▶ _What to do_: Print all of the data below verbatim, line for line, without changing anything.
<<<<
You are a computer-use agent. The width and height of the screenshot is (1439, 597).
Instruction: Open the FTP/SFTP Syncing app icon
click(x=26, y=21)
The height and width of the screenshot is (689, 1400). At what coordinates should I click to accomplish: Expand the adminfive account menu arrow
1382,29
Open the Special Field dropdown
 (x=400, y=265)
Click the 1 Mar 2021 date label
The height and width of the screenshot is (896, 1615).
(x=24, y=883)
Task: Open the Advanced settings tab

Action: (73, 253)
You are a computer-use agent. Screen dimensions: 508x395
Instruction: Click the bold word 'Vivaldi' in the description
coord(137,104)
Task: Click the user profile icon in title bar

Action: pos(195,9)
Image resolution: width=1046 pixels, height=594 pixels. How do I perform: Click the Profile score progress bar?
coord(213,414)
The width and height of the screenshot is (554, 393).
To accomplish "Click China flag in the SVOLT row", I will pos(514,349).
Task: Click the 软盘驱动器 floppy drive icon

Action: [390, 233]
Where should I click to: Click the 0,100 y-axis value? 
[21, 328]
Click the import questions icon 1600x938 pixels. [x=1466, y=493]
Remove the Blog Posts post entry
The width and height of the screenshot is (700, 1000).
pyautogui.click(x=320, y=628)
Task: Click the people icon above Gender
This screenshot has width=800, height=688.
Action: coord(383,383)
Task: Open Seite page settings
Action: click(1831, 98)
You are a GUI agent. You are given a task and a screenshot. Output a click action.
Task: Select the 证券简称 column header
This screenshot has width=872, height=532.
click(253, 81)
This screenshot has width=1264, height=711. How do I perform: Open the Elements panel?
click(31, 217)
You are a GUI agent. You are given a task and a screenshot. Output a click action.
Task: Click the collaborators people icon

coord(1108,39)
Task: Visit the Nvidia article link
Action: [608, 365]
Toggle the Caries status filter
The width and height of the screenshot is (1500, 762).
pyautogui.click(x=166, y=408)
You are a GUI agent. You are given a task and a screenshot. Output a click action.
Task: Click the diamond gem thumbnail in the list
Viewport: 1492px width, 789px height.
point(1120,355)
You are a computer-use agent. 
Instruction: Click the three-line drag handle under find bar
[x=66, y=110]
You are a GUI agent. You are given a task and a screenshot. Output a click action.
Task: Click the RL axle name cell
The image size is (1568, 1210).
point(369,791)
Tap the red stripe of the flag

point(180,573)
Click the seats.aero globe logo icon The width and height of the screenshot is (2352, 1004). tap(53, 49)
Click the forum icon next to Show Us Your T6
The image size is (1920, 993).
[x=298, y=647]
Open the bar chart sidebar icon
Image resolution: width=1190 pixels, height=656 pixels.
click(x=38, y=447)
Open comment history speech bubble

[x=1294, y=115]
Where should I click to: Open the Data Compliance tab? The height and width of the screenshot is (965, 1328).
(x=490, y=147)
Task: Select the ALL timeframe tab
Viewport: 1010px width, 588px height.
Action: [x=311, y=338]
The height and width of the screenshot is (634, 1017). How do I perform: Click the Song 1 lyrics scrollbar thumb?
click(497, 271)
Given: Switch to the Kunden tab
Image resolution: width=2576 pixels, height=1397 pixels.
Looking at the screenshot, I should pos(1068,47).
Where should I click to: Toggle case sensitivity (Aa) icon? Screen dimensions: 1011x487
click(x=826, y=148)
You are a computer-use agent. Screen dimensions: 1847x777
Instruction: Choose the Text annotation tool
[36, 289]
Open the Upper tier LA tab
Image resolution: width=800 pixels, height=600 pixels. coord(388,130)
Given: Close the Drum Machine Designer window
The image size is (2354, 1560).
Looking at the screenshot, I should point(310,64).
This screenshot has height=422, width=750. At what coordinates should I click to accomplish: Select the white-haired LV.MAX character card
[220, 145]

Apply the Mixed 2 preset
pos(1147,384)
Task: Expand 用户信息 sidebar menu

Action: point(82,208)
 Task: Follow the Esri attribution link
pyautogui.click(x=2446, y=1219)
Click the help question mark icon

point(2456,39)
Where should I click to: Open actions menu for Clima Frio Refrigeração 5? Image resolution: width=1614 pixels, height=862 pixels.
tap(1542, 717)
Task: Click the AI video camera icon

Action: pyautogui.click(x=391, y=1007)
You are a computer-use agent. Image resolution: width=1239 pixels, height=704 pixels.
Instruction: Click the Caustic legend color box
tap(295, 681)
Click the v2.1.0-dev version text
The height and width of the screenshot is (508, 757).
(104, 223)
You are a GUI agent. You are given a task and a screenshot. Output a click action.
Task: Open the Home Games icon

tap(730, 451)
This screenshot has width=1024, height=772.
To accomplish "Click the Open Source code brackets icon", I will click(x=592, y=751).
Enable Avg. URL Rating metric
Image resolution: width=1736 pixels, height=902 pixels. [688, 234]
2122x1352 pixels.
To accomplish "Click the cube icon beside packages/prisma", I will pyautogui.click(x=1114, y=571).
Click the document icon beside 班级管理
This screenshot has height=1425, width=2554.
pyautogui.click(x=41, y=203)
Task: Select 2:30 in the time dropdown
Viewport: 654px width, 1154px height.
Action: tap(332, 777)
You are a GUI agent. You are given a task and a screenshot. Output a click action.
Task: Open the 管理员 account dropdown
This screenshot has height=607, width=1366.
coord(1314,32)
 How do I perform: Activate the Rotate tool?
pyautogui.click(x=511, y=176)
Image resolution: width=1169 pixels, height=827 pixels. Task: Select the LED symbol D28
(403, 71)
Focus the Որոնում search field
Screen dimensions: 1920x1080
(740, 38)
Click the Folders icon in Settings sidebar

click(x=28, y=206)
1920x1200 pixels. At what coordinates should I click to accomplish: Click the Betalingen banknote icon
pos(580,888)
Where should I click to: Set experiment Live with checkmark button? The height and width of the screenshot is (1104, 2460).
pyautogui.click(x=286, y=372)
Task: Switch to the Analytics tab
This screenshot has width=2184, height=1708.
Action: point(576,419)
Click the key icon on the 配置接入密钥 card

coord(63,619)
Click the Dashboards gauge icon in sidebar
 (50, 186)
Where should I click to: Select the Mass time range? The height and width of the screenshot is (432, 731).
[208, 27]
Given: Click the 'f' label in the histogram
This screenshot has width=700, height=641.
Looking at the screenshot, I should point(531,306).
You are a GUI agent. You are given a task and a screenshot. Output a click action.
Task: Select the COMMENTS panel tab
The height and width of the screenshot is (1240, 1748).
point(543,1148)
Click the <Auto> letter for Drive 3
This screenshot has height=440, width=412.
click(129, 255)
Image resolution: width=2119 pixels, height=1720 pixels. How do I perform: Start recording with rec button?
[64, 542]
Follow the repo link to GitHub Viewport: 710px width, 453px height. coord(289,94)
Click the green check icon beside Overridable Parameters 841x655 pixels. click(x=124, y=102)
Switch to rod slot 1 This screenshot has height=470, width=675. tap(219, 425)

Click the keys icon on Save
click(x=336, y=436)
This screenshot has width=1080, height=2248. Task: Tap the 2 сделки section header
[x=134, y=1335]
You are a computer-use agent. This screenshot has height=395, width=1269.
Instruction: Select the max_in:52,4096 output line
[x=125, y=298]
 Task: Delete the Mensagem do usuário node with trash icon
>>>>
▶ _Exercise result_:
You are a computer-use agent. The width and height of the screenshot is (1439, 597).
Instruction: Open the FTP/SFTP Syncing app icon
click(x=26, y=21)
The height and width of the screenshot is (689, 1400). At what coordinates should I click to accomplish: Expand the adminfive account menu arrow
1382,29
Open the Special Field dropdown
 (x=400, y=265)
Click the 1 Mar 2021 date label
The height and width of the screenshot is (896, 1615).
(x=24, y=883)
Task: Open the Advanced settings tab

Action: (73, 253)
You are a computer-use agent. Screen dimensions: 508x395
Instruction: Click the bold word 'Vivaldi' in the description
coord(137,104)
Task: Click the user profile icon in title bar

Action: pos(195,9)
Image resolution: width=1046 pixels, height=594 pixels. How do I perform: Click the Profile score progress bar?
coord(213,414)
The width and height of the screenshot is (554, 393).
To accomplish "Click China flag in the SVOLT row", I will pos(514,349).
Task: Click the 软盘驱动器 floppy drive icon

Action: [390, 233]
Where should I click to: Click the 0,100 y-axis value? 
[21, 328]
Click the import questions icon 1600x938 pixels. [x=1466, y=493]
Remove the Blog Posts post entry
The width and height of the screenshot is (700, 1000).
pyautogui.click(x=320, y=628)
Task: Click the people icon above Gender
This screenshot has width=800, height=688.
Action: coord(383,383)
Task: Open Seite page settings
Action: click(1831, 98)
You are a GUI agent. You are given a task and a screenshot. Output a click action.
Task: Select the 证券简称 column header
This screenshot has width=872, height=532.
click(253, 81)
This screenshot has width=1264, height=711. How do I perform: Open the Elements panel?
click(31, 217)
You are a GUI agent. You are given a task and a screenshot. Output a click action.
Task: Click the collaborators people icon

coord(1108,39)
Task: Visit the Nvidia article link
Action: [608, 365]
Toggle the Caries status filter
The width and height of the screenshot is (1500, 762).
pyautogui.click(x=166, y=408)
You are a GUI agent. You are given a task and a screenshot. Output a click action.
Task: Click the diamond gem thumbnail in the list
Viewport: 1492px width, 789px height.
point(1120,355)
You are a computer-use agent. 
Instruction: Click the three-line drag handle under find bar
[x=66, y=110]
You are a GUI agent. You are given a task and a screenshot. Output a click action.
Task: Click the RL axle name cell
The image size is (1568, 1210).
point(369,791)
Tap the red stripe of the flag

point(180,573)
Click the seats.aero globe logo icon The width and height of the screenshot is (2352, 1004). tap(53, 49)
Click the forum icon next to Show Us Your T6
The image size is (1920, 993).
[x=298, y=647]
Open the bar chart sidebar icon
Image resolution: width=1190 pixels, height=656 pixels.
click(x=38, y=447)
Open comment history speech bubble

[x=1294, y=115]
Where should I click to: Open the Data Compliance tab? The height and width of the screenshot is (965, 1328).
(x=490, y=147)
Task: Select the ALL timeframe tab
Viewport: 1010px width, 588px height.
Action: [x=311, y=338]
The height and width of the screenshot is (634, 1017). How do I perform: Click the Song 1 lyrics scrollbar thumb?
click(497, 271)
Given: Switch to the Kunden tab
Image resolution: width=2576 pixels, height=1397 pixels.
Looking at the screenshot, I should pos(1068,47).
Where should I click to: Toggle case sensitivity (Aa) icon? Screen dimensions: 1011x487
click(x=826, y=148)
You are a computer-use agent. Screen dimensions: 1847x777
Instruction: Choose the Text annotation tool
[36, 289]
Open the Upper tier LA tab
Image resolution: width=800 pixels, height=600 pixels. coord(388,130)
Given: Close the Drum Machine Designer window
The image size is (2354, 1560).
Looking at the screenshot, I should point(310,64).
This screenshot has height=422, width=750. At what coordinates should I click to accomplish: Select the white-haired LV.MAX character card
[220, 145]

Apply the Mixed 2 preset
pos(1147,384)
Task: Expand 用户信息 sidebar menu

Action: point(82,208)
 Task: Follow the Esri attribution link
pyautogui.click(x=2446, y=1219)
Click the help question mark icon

point(2456,39)
Where should I click to: Open actions menu for Clima Frio Refrigeração 5? Image resolution: width=1614 pixels, height=862 pixels.
tap(1542, 717)
Task: Click the AI video camera icon

Action: pyautogui.click(x=391, y=1007)
You are a computer-use agent. Image resolution: width=1239 pixels, height=704 pixels.
Instruction: Click the Caustic legend color box
tap(295, 681)
Click the v2.1.0-dev version text
The height and width of the screenshot is (508, 757).
(104, 223)
You are a GUI agent. You are given a task and a screenshot. Output a click action.
Task: Open the Home Games icon

tap(730, 451)
This screenshot has width=1024, height=772.
To accomplish "Click the Open Source code brackets icon", I will click(x=592, y=751).
Enable Avg. URL Rating metric
Image resolution: width=1736 pixels, height=902 pixels. [688, 234]
2122x1352 pixels.
To accomplish "Click the cube icon beside packages/prisma", I will pyautogui.click(x=1114, y=571).
Click the document icon beside 班级管理
This screenshot has height=1425, width=2554.
pyautogui.click(x=41, y=203)
Task: Select 2:30 in the time dropdown
Viewport: 654px width, 1154px height.
Action: tap(332, 777)
You are a GUI agent. You are given a task and a screenshot. Output a click action.
Task: Open the 管理员 account dropdown
This screenshot has height=607, width=1366.
coord(1314,32)
 How do I perform: Activate the Rotate tool?
pyautogui.click(x=511, y=176)
Image resolution: width=1169 pixels, height=827 pixels. Task: Select the LED symbol D28
(403, 71)
Focus the Որոնում search field
Screen dimensions: 1920x1080
(740, 38)
Click the Folders icon in Settings sidebar

click(x=28, y=206)
1920x1200 pixels. At what coordinates should I click to accomplish: Click the Betalingen banknote icon
pos(580,888)
Where should I click to: Set experiment Live with checkmark button? The height and width of the screenshot is (1104, 2460).
pyautogui.click(x=286, y=372)
Task: Switch to the Analytics tab
This screenshot has width=2184, height=1708.
Action: point(576,419)
Click the key icon on the 配置接入密钥 card

coord(63,619)
Click the Dashboards gauge icon in sidebar
 (50, 186)
Where should I click to: Select the Mass time range? The height and width of the screenshot is (432, 731).
[208, 27]
Given: Click the 'f' label in the histogram
This screenshot has width=700, height=641.
Looking at the screenshot, I should point(531,306).
You are a GUI agent. You are given a task and a screenshot. Output a click action.
Task: Select the COMMENTS panel tab
The height and width of the screenshot is (1240, 1748).
point(543,1148)
Click the <Auto> letter for Drive 3
This screenshot has height=440, width=412.
click(129, 255)
Image resolution: width=2119 pixels, height=1720 pixels. How do I perform: Start recording with rec button?
[64, 542]
Follow the repo link to GitHub Viewport: 710px width, 453px height. coord(289,94)
Click the green check icon beside Overridable Parameters 841x655 pixels. click(x=124, y=102)
Switch to rod slot 1 This screenshot has height=470, width=675. tap(219, 425)

Click the keys icon on Save
click(x=336, y=436)
This screenshot has width=1080, height=2248. Task: Tap the 2 сделки section header
[x=134, y=1335]
You are a computer-use agent. This screenshot has height=395, width=1269.
Instruction: Select the max_in:52,4096 output line
[x=125, y=298]
 Task: Delete the Mensagem do usuário node with trash icon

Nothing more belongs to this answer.